Profiling FastVideo#
!!! warning Profiling is only intended for FastVideo developers and maintainers to understand the proportion of time spent in different parts of the codebase. FastVideo end-users should never turn on profiling as it will significantly slow down the inference.
Profiling with PyTorch#
FastVideo exposes a process-wide torch profiler that you can enable via environment variables. Set FASTVIDEO_TORCH_PROFILER_DIR to an absolute directory path to start collecting traces, and specify the regions you want recorded with FASTVIDEO_TORCH_PROFILE_REGIONS:
FASTVIDEO_TORCH_PROFILER_DIR=/mnt/traces/fastvideo \
FASTVIDEO_TORCH_PROFILE_REGIONS="profiler_region_model_loading,profiler_region_training_step"

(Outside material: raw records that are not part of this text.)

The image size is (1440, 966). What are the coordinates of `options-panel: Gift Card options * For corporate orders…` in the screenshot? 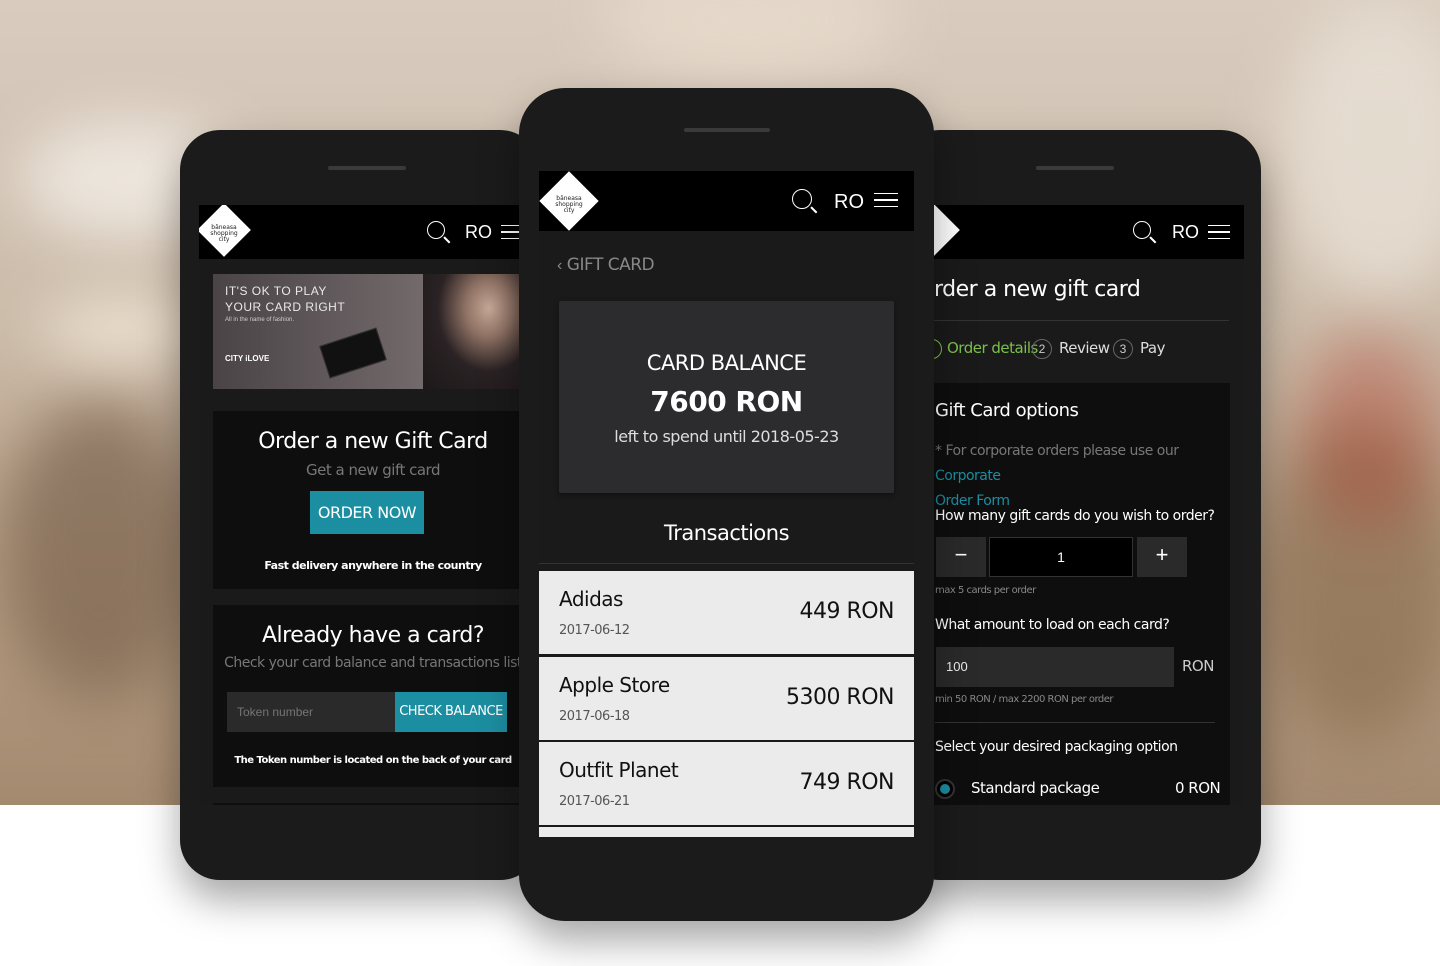 It's located at (1075, 594).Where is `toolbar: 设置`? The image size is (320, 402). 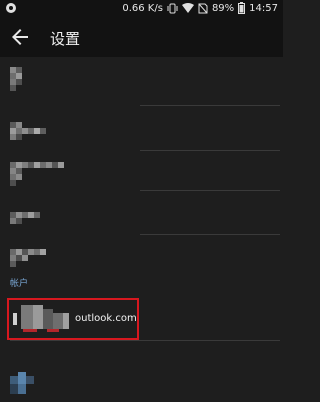 toolbar: 设置 is located at coordinates (142, 37).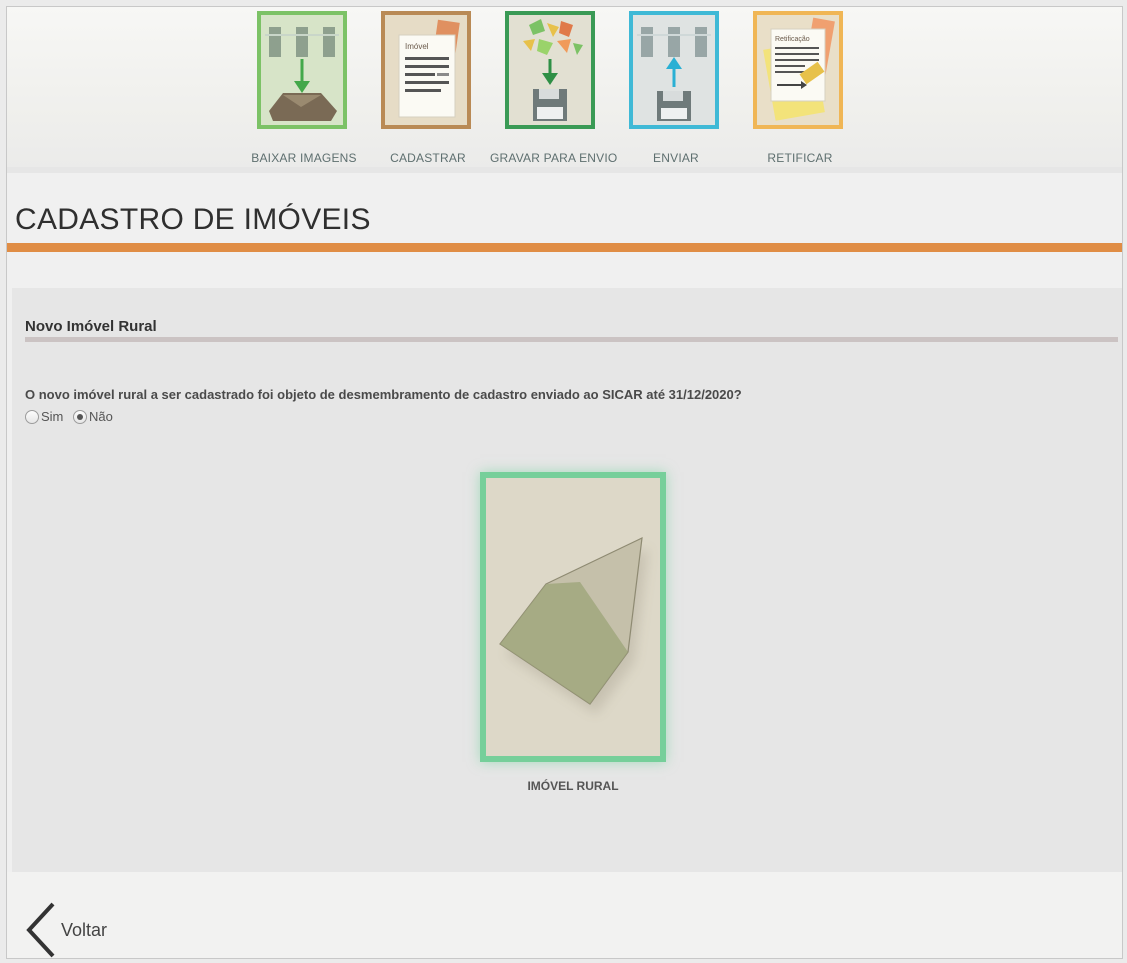 The height and width of the screenshot is (963, 1127). I want to click on back-button: Voltar, so click(65, 930).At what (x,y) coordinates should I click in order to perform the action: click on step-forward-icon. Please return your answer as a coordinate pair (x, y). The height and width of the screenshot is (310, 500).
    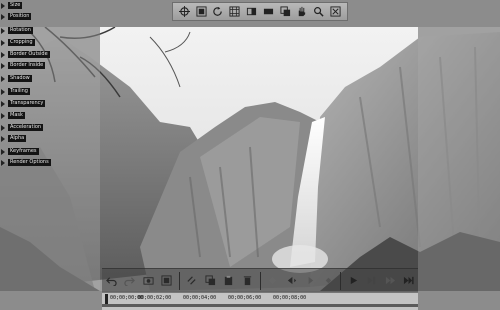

All profiled regions must be registered in fastvideo.profiler; the current list includes:
- profiler_region_model_loading— pipeline/module loading
- profiler_region_inference_pre_denoising
- profiler_region_inference_denoising
- profiler_region_inference_post_denoising
- profiler_region_training_checkpoint_saving
- profiler_region_training_dit
- profiler_region_training_validation
- profiler_region_training_epoch
- profiler_region_training_step
- profiler_region_training_backward
- profiler_region_training_optimizer
- profiler_region_distillation_teacher_forward
- profiler_region_distillation_student_forward
- profiler_region_distillation_loss
- profiler_region_distillation_update
While profiling is enabled, FastVideo records additional annotations:
- fastvideo.region::<name>spans are emitted when entering a region.
- fastvideo.profiler.enable_collection/- fastvideo.profiler.disable_collectionevents mark when torch profiler collection is toggled on or off.
Only one profiler instance is created per process; subsequent pipelines reuse the same controller. If you set FASTVIDEO_TORCH_PROFILE_REGIONS incorrectly (e.g. misspelled name), FastVideo logs a warning and ignores that entry.
Additional knobs:
- FASTVIDEO_TORCH_PROFILER_RECORD_SHAPES
- FASTVIDEO_TORCH_PROFILER_WITH_PROFILE_MEMORY
- FASTVIDEO_TORCH_PROFILER_WITH_STACK
- FASTVIDEO_TORCH_PROFILER_WITH_FLOPS
Traces can be visualized using https://ui.perfetto.dev/.
Best Practices#
- Keep the profiled step count small; traces can be large and slow down job shutdown while the profiler flushes data. 
- After profiling, clean up trace directories to avoid filling disks. 
- When adding new regions, register them in - fastvideo.profilerand wrap the corresponding code block with- with self.profiler_controller.region("your_region"):or the- @profile_regiondecorator.